15 KiB
Operator Guide
Status: v0.1 (WP-0003 baseline) Updated: 2026-05-16
This guide is the user manual for running artifact-store v0.1: the library,
CLI, HTTP ingestion API, manifest surface, retention lifecycle, storage checks,
and the guide-board pilot path.
For architectural background see ARCHITECTURE-BLUEPRINT.md, the ADRs under adr/, and the ROADMAP.
Prerequisites
- Python 3.12 or 3.13
uvon the PATH (one static binary)- A POSIX-ish shell (Linux, macOS, WSL2)

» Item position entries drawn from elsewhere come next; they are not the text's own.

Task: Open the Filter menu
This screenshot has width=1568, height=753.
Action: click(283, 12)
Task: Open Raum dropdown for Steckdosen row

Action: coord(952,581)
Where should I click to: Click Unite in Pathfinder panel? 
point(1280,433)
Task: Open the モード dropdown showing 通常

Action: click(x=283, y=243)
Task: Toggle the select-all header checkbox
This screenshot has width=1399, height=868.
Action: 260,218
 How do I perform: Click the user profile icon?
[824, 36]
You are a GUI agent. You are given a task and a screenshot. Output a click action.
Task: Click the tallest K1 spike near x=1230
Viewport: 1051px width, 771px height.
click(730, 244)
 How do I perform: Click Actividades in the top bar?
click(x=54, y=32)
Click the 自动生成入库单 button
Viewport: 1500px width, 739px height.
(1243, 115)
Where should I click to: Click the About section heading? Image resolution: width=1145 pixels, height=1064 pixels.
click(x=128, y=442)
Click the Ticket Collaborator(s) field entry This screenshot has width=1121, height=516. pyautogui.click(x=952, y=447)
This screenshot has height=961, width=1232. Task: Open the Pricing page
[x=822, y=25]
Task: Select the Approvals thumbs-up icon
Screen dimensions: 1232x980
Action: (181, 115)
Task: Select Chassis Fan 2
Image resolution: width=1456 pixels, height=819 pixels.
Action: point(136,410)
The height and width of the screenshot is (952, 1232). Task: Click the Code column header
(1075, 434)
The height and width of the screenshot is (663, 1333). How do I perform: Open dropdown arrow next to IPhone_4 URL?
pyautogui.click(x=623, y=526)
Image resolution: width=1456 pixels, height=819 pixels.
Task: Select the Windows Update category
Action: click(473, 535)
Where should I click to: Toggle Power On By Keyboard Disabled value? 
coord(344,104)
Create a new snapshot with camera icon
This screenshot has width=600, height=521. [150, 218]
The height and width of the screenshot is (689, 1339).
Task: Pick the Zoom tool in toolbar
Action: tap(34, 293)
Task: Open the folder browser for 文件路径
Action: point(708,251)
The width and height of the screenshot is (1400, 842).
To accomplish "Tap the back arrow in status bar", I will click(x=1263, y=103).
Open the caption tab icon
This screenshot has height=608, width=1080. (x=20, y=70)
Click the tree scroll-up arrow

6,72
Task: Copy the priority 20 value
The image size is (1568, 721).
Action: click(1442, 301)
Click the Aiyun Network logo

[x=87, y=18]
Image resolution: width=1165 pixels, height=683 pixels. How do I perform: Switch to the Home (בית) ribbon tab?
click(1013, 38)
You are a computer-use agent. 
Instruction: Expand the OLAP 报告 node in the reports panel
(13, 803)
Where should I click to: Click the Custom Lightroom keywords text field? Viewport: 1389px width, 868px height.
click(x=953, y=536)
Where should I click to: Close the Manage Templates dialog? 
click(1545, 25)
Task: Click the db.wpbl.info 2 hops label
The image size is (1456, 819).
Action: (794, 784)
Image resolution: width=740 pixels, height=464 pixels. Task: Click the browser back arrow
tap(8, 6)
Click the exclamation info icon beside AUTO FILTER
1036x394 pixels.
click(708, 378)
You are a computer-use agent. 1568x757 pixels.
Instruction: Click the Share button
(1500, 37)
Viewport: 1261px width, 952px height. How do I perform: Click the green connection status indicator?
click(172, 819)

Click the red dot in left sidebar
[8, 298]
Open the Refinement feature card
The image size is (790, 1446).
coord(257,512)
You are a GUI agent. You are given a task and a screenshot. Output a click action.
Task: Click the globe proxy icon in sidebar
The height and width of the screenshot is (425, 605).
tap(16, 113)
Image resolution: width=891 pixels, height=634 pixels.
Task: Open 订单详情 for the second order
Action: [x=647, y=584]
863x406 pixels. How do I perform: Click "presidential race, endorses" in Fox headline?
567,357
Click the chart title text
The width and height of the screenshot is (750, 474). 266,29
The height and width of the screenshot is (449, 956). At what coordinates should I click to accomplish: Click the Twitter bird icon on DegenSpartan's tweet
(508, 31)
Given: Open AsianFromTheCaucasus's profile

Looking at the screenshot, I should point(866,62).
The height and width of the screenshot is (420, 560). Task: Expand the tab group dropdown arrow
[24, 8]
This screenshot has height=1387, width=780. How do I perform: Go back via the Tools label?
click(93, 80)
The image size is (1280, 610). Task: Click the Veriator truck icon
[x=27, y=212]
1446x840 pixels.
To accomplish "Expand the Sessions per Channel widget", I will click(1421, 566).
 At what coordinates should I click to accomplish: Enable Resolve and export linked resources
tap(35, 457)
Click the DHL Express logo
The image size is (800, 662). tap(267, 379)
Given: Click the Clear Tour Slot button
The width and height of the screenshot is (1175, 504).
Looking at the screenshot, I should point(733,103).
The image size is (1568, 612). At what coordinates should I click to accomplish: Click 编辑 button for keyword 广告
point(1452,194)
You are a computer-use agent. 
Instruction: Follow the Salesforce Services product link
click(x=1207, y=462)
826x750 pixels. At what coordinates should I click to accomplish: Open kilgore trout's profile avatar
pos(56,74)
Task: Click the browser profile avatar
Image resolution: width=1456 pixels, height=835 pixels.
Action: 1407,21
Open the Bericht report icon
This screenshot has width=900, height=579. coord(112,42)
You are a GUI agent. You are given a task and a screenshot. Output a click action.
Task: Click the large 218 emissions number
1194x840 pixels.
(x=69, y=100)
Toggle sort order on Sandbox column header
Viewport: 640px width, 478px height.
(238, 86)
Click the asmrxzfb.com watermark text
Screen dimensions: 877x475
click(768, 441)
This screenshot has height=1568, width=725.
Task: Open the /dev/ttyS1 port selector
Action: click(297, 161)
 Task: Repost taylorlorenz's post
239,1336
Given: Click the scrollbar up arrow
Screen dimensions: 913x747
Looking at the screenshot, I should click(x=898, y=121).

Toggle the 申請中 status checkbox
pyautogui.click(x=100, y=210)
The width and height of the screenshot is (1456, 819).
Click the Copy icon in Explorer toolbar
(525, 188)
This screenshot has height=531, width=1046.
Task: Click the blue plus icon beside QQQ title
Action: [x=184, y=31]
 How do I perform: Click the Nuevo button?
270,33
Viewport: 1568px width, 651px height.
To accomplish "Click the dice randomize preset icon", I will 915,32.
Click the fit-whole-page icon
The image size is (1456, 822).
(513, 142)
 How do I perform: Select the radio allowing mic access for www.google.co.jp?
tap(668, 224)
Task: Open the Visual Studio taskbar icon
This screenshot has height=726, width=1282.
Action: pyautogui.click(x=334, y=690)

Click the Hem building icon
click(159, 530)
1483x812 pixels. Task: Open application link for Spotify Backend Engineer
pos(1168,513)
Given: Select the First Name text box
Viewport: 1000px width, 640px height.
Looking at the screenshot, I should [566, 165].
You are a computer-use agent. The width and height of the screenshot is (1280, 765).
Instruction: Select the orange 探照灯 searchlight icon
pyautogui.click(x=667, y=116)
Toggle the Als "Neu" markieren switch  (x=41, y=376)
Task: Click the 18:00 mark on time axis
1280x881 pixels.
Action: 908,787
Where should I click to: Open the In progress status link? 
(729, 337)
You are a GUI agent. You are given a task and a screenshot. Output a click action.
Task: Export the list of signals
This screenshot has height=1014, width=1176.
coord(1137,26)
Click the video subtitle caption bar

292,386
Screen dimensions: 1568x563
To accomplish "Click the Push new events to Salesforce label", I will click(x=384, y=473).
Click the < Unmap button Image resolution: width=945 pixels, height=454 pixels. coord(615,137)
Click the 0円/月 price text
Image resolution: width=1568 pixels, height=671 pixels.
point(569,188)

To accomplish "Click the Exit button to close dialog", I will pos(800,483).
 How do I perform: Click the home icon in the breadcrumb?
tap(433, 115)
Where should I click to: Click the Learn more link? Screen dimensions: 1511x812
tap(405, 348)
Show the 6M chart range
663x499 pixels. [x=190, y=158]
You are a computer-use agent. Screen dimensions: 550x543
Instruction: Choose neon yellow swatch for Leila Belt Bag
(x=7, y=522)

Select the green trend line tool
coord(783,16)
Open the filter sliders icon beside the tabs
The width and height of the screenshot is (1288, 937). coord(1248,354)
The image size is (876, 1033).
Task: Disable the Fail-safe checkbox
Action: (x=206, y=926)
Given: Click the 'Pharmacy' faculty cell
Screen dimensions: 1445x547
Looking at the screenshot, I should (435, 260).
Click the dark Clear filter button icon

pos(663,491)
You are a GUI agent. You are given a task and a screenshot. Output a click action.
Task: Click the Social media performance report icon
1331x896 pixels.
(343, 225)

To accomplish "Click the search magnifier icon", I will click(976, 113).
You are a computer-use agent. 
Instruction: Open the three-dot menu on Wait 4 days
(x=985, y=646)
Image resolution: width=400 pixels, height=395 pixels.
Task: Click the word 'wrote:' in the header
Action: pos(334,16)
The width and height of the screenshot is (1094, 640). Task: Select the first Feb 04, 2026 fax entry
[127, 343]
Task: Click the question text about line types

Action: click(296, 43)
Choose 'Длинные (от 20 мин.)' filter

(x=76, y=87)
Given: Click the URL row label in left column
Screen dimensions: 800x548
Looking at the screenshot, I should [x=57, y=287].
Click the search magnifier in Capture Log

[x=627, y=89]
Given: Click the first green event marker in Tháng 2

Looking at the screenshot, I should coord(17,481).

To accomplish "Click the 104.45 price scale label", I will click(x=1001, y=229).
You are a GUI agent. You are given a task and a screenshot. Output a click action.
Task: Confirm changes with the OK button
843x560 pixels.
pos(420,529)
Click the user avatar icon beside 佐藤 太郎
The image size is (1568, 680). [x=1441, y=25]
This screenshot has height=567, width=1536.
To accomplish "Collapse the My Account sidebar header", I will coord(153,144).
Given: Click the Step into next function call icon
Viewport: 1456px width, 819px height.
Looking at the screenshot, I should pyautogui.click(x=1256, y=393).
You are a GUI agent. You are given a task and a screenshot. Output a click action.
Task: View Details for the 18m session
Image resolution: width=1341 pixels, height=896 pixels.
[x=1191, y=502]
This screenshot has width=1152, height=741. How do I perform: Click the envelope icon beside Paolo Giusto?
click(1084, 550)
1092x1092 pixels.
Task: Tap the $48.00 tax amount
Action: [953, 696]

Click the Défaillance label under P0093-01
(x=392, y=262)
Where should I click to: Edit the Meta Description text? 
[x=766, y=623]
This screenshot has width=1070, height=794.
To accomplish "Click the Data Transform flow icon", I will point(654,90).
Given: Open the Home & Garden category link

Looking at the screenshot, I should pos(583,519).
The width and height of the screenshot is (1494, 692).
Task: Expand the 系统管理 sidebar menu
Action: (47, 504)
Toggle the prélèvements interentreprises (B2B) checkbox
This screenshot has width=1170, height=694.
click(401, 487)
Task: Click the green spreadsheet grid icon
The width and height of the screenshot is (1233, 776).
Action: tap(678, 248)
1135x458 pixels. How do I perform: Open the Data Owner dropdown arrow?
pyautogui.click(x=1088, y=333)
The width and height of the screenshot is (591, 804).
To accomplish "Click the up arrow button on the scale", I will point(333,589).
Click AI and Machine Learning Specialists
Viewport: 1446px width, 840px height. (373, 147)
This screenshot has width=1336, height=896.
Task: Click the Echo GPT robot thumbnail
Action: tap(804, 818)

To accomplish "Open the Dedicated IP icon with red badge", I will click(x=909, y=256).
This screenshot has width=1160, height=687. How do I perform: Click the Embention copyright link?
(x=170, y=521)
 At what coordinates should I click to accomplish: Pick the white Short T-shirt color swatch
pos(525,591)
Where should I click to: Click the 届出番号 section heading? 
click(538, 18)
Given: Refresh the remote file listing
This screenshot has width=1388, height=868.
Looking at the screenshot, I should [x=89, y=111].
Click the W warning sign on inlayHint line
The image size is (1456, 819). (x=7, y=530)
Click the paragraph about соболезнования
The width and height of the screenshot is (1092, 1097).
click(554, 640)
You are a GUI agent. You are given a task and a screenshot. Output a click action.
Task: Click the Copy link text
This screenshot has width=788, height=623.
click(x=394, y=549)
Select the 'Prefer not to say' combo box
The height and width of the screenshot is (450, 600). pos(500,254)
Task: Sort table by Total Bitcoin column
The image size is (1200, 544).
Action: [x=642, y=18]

The pinned tech stack is documented in ADR-0005.
Quick start
uv sync --all-extras # install deps; produces .venv/ and uv.lock
cp .env.example .env # optional — the defaults work out of the box
make migrate-fresh # creates ./var/artifactstore.db and applies migrations
make dev # uvicorn on 127.0.0.1:8000
In another terminal:
curl -s http://127.0.0.1:8000/health | python3 -m json.tool
artifactstore health
Both should report status: ok.
Environment variables
All settings are prefixed with ARTIFACTSTORE_ and read by
pydantic-settings from the environment and (optionally) ./.env.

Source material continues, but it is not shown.